- Education: California Institute of Technology (B.A.) (1999) Stanford University (Ph.D.) (2005)
- Scientific career
- Fields: Inorganic Chemistry Organometallic Chemistry Chemical Biology
- Workplaces: University of Illinois Washington University
- Thesis: Mechanistic Investigations of Model Complexes Relevant to Copper Containing Enzymes (2005)
- Doctoral advisor: T. Daniel P. Stack
- Other academic advisors: Harry B. Gray Judith P. Klinman
- Website: mirica.web.illinois.edu

= Liviu Mirica =

American chemist

Liviu M. Mirica is the Janet and William H. Lycan Professor of Chemistry at the University of Illinois at Urbana-Champaign, known for his work in organometallic chemistry and nickel-based catalysis. He was elected in 2018 as a Fellow of the Royal Society of Chemistry, and in 2022 as a Fellow of the American Association for the Advancement of Science.

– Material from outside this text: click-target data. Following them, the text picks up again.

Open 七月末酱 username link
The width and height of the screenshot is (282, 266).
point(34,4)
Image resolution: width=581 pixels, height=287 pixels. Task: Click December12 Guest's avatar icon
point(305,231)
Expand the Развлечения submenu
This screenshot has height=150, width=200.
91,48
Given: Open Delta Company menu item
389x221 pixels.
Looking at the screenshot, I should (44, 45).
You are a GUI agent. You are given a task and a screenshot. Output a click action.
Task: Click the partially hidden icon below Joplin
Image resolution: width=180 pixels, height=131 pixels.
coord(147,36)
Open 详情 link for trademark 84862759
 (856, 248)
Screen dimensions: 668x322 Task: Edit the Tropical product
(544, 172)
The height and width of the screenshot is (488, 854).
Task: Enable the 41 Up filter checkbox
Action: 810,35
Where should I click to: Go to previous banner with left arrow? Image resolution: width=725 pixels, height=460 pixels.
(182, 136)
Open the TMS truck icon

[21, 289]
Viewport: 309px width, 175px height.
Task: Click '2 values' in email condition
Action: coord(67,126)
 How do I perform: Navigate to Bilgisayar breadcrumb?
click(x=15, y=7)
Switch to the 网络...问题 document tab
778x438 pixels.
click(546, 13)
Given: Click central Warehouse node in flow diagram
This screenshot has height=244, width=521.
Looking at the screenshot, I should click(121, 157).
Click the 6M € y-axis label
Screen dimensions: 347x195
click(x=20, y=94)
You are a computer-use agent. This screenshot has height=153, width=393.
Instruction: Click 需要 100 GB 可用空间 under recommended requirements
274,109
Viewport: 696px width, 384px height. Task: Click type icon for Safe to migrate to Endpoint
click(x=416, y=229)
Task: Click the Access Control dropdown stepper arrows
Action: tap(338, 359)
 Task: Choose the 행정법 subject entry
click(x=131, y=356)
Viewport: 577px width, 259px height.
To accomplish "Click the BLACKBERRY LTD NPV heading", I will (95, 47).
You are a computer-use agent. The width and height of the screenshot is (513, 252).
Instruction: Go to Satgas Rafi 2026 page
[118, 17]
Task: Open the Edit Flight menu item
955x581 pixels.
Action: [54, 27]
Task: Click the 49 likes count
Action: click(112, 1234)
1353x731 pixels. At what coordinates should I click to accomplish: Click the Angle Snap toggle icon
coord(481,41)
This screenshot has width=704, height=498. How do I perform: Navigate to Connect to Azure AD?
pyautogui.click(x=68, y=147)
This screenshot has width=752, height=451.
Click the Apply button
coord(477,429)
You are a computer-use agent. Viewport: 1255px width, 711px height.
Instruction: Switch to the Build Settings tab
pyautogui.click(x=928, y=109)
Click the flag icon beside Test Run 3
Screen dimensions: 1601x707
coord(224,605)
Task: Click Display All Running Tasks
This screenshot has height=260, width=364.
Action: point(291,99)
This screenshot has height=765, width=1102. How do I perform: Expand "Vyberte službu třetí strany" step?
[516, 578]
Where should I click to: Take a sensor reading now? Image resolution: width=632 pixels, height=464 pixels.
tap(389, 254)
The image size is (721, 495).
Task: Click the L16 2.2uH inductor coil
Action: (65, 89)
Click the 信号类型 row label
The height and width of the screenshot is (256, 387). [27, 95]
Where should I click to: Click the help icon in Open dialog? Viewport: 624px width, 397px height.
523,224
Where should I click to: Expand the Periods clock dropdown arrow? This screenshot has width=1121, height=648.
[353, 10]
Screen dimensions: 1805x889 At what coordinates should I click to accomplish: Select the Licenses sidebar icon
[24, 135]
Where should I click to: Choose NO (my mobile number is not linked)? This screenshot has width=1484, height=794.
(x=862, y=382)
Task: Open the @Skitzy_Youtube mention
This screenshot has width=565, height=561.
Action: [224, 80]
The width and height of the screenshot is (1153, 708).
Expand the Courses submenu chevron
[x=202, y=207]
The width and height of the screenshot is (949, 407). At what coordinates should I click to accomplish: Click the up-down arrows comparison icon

His research interests include using synthetic, inorganic and organometallic chemistry to study novel transition metal complexes with applications for sustainable catalysis. He has also worked on developing bifunctional diagnostic and therapeutic agents for amyloid-beta-related disorders such as Alzheimer's disease, while continuing to investigate the roles of transition metal ions in neurodegenerative diseases.

== Early life and education ==
Mirica studied chemistry as an undergraduate at California Institute of Technology in the lab of Harry B. Gray, where he received his B.A. in 1999. He continued his studies at Stanford University where he received his Ph.D. in 2005 under the guidance of T. Daniel P. Stack. He continued his work as a NIH postdoctoral fellow at University of California, Berkeley, working with Judith P. Klinman.

== Career ==

=== Independent career ===
Mirica began his independent career in 2008, joining the Department of Chemistry faculty in the Arts and Sciences at Washington University in St. Louis. In 2013, he was the recipient of the National Science Foundation CAREER Award. In 2014, he was the recipient of the Organometallics Young Investigator Fellowship from the ACS Division of Inorganic Chemistry. In 2019, he moved to the University of Illinois at Urbana-Champaign to join the faculty as a Janet and William H. Lycan Professor of Chemistry. He is also a professor in Biomedical and Translational Sciences and at the Beckman Institute for Advanced Science and Technology.